**Text provided**
........

/Tyranny

Space Shooter game built with vanilla Javascript and HTML Canvas

Primary LanguageJavaScript

Tyranny Space Shooter

See Live Version Here: https://pateldd1.github.io/Tyranny

Background

  • Tyranny is a space shooter game, drawing inspiration from Tyrian. It is an infinitely-long 1-player game in which the player shoots enemy ships and tries to survive as long as possible, receiving a high score at the end.

level1

Functionality & MVP:

Users are able to:

  • Start, pause, and reset the game (by pressing escape or pressing the enter button to pause, and ,temporarily, they can do cmd+r or refresh the page to restart the game)
  • Fire by pressing the spacebar
  • Move using the up, down, left, or right arrow keys.
  • Collect power ups from within the game that allow them to have more damage with every shot they fire and a different type of bullet, more health (+), extra lives.
  • Will have 4 lives before game over.

Enemy Types:

  1. Large Laser Firing Ships. (Move at a different random vector every certain number of animation frames)

........

**Provided data**
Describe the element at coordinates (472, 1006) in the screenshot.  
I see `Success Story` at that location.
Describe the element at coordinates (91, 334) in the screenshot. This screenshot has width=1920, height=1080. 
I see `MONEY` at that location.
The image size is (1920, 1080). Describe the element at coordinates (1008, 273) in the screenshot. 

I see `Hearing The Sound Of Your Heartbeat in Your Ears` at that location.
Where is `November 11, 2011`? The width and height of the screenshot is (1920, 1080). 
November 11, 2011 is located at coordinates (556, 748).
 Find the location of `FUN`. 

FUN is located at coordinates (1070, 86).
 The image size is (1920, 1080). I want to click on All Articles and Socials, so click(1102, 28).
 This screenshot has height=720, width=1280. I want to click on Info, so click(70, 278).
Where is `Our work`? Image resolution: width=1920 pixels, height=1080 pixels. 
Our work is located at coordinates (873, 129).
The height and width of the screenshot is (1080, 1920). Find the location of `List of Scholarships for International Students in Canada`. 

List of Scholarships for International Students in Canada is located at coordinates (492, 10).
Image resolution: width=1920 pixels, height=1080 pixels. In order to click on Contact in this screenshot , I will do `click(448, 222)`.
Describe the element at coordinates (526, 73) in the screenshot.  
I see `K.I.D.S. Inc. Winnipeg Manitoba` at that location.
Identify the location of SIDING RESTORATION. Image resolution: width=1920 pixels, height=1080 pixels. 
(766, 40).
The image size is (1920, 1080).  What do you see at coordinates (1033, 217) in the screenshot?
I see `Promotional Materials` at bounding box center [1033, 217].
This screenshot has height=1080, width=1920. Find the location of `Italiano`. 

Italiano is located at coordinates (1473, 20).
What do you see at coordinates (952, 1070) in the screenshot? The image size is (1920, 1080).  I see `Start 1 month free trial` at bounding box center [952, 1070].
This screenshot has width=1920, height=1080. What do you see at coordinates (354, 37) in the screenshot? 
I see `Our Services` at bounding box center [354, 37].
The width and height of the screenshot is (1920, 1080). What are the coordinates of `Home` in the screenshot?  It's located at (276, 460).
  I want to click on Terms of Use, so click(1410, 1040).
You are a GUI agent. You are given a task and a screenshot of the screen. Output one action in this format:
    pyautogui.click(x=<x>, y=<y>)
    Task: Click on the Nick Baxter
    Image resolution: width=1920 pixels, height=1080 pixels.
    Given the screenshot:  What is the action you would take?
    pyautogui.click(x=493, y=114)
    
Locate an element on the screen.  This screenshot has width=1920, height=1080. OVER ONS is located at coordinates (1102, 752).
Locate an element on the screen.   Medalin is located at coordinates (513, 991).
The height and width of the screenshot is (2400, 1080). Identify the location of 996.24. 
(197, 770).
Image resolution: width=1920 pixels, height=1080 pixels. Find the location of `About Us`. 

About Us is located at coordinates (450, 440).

........

**How to complete this task**
Resume the description of the Tyranny space shooter game, starting right after its last line.

**Answer to this problem**
  2. Small fireball-firing ships. (Move at a different random vector every certain number of animation frames)
  3. Ships that fire rockets from two turrets. (Move at a different random vector every certain number of animation frames)
  4. Boss with AI implemented. (Moves at a vector that is relative to the vector that the user is moving (smart) for a certain number of animation frames and moves at a random vector for a certain number of animation frames (dumb))

boss

Power Ups (with spin animation):

  1. Extra Life
  2. More Health
  3. Stronger/Different Ammo
  • User receives points for every ship they destroy with varying points by the type of ship.
  • Upgrades will render when you receive a certain number of points.

User Bullet Types (weakest to strongest):

  1. Laser
  2. FireBall
  3. Missile

Enemy Bullet Types (weakest to strongest):

  1. Small fireball
  2. Missile
  3. Blue Laser

Architecture and Technologies

This project is implemented with the following technologies:

  • Vanilla JavaScript for overall structure, game logic, and DOM Manipulation
  • HTML5 Canvas for rendering,
  • Webpack to bundle and serve up the various scripts.

In addition to the webpack entry file, there will be three scripts involved in this project:

  1. tyranny.js: This is the entry file that begins the JS rendering of the game within canvas.

  2. game_view.js: This file contains the 'requestAnimationFrame' javascript function that allows for a recursive call that allows the game to render frame by frame.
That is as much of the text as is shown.